Chronic neuropathic pain resulting from peripheral nerve damage is a significant clinical problem, which makes it imperative to develop the mechanism-based therapeutic approaches. Enhancement of endogenous cannabinoids by blocking their hydrolysis has been shown to reduce inflammation and neuronal damage in a number of neurological disorders and neurodegenerative diseases. However, recent studies suggest that inhibition of their hydrolysis can shift endocannabinoids 2-arachidonoyl glycerol (2-AG) and anandamide (AEA) toward the oxygenation pathway mediated by cyclooxygenase-2 (COX-2) to produce proinflammatory prostaglandin glycerol esters (PG-Gs) and prostaglandin ethanolamides (PG-EAs). Thus, blocking both endocannabinoid hydrolysis and oxygenation is likely to be more clinically beneficial. In this study, we used the chronic constriction injury (CCI) mouse model to explore the therapeutic effects of simultaneous inhibition of AEA hydrolysis and oxygenation in the treatment of neuropathic pain. We found that the fatty acid amide hydrolase (FAAH) inhibitor PF04457845 and the substrate-selective COX-2 inhibitor LM4131 dose-dependently reduced thermal hyperalgesia and mechanical allodynia in the CCI mice.

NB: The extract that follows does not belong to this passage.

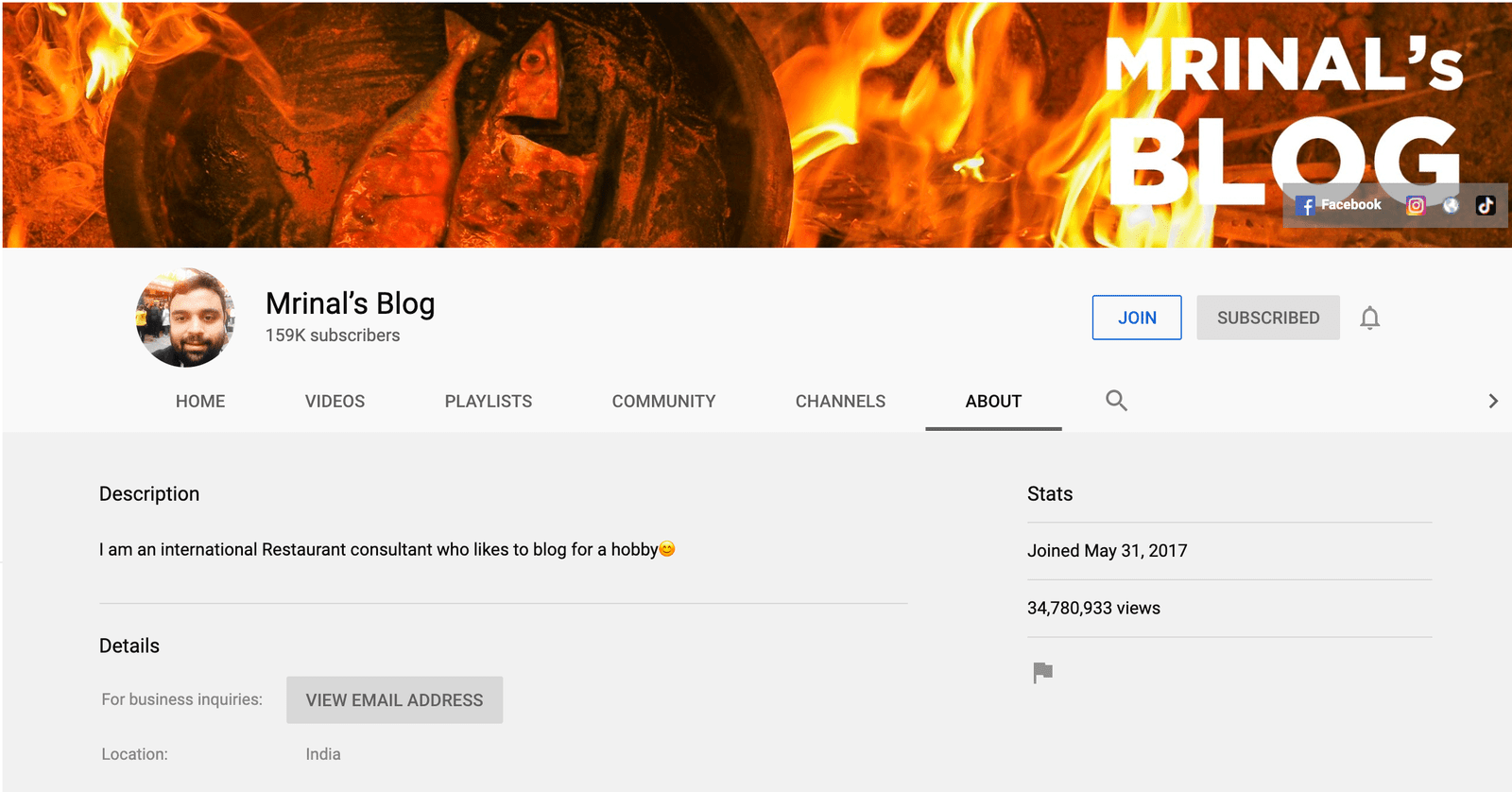Click the globe website icon in banner
1512x792 pixels.
coord(1451,205)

In addition to ameliorating the pain behaviors, combined treatment with subeffective doses of these inhibitors greatly attenuated the accumulation of inflammatory cells in both sciatic nerve and spinal cord. Consistently, the increased proinflammatory cytokines IL-1β, IL-6, and chemokine MCP-1 in the CCI mouse spinal cord and sciatic nerve were also significantly reduced by combination of low doses of PF04457845 and LM4131 treatment. Therefore, our study suggests that simultaneous blockage of endocannabinoid hydrolysis and oxygenation by using the substrate-selective COX-2 inhibitor, which avoids the cardiovascular and gastrointestinal side effects associated with the use of general COX-2 inhibitors, might be a suitable strategy for the treatment of inflammatory and neuropathic pain.